Come reagire? Qualcuno suggerisce di dimezzare il consumo di carne, che permetterebbe di spostare di 15 giorni in avanti la data dell'Overshoot day. Pochini. Uno studio di due anni fa ha calcolato che se tutti gli abitanti della terra assumessero un comportamento responsabile ogni 12 mesi si guadagnerebbero cinque giorni ed entro il 2050 il sistema tornerebbe in equilibrio. Ma ci sono due domande: quali sono questi comportamenti responsabili? Ed è ipotizzabile che oltre 7 miliardi di persone - alcune istruite e scolarizzate, la grande maggioranza analfabeta e poco informata (quasi sempre ridotta alla miseria non per sua colpa) - seguano eventuali indicazioni di quel tipo? Del resto la responsabilità principale della situazione è proprio dei Paesi più industrializzati: basti pensare che gli Usa e il Canada consumano le risorse di un anno già a marzo, Singapore e Svezia ad aprile, l'Italia a maggio, il Lussemburgo a febbraio, la Thailandia ad agosto. Il Vietnam invece taglia il traguardo a ottobre, l'Uruguay a novembre, l'Ecuador e l'Indonesia a dicembre. Differenze sostanziali.

E allora? Forse solo una catastrofe potrebbe far cambiare rotta ai governi, soprattutto quelli negazionisti (in primis Brasile e Usa), ma nulla vieta di pensare che poi tutto potrebbe tornare come prima. Magari peggio. La memoria è corta, si dimentica facilmente.
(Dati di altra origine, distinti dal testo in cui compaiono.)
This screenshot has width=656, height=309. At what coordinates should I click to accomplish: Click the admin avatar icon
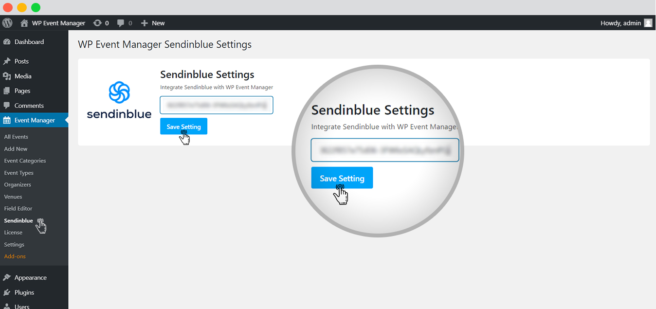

L'ipotesi estrema sarebbe trovare un "pianeta B". Un'altra Terra sulla quale fondare colonie e ripartire. Con una piccola controindicazione: dove? Non nel sistema solare, che non ha corpi celesti adatti allo scopo. E neanche oltre i suoi confini, perché troppo distanti da varcare per le attuali capacità tecnologiche umane. L'unico che potrebbe avere caratteristiche adeguate, e che forse un tempo le aveva realmente, è Marte. Dista mediamente 70 milioni di chilometri da noi, il più vicino alla Terra assieme a Venere, ed è ai limiti della "fascia abitabile": quell'area entro la quale la lontananza dal sole consente l'esistenza di temperature non troppo elevate né troppo basse tali da non impedire lo sviluppo di una qualche forma di vita, anche grazie alla possibile esistenza di acqua in forma liquida. Ma Venere ha un'atmosfera piena di anidride carbonica che crea un effetto serra tale da rendere il pianeta una sorta di inferno inospitale; Marte è una palla rossa abbastanza fredda, priva di campo magnetico e con un'atmosfera rarefatta densa di Co2. Un tempo forse ospitava la vita, in quali forme non si sa; poi qualcosa, ancora allo studio, ne ha cambiato radicalmente le condizioni. Esiste acqua sotto forma di ghiaccio ai due poli. Ma pensare di colonizzarlo, nonostante siano allo studio alcune missioni umane (il presidente Donald Trump in piena campagna elettorale poche settimane fa ha giurato che gli Stati Uniti vi sbarcheranno presto: dichiarazione che ha ricordato quella del predecessore J. F. Kennedy negli anni Sessanta per la Luna), appare ancora un'utopia. Per distanza, condizioni ambientali, difficoltà comunicative, disponibilità a fare parte delle missioni.

Forse sarebbe più semplice e meno oneroso salvare la Terra. E' una volontà politica, più che altro. Ed è forse proprio questo il motivo che rende improbabile mettere tutti intorno a un tavolo per trovare un accordo.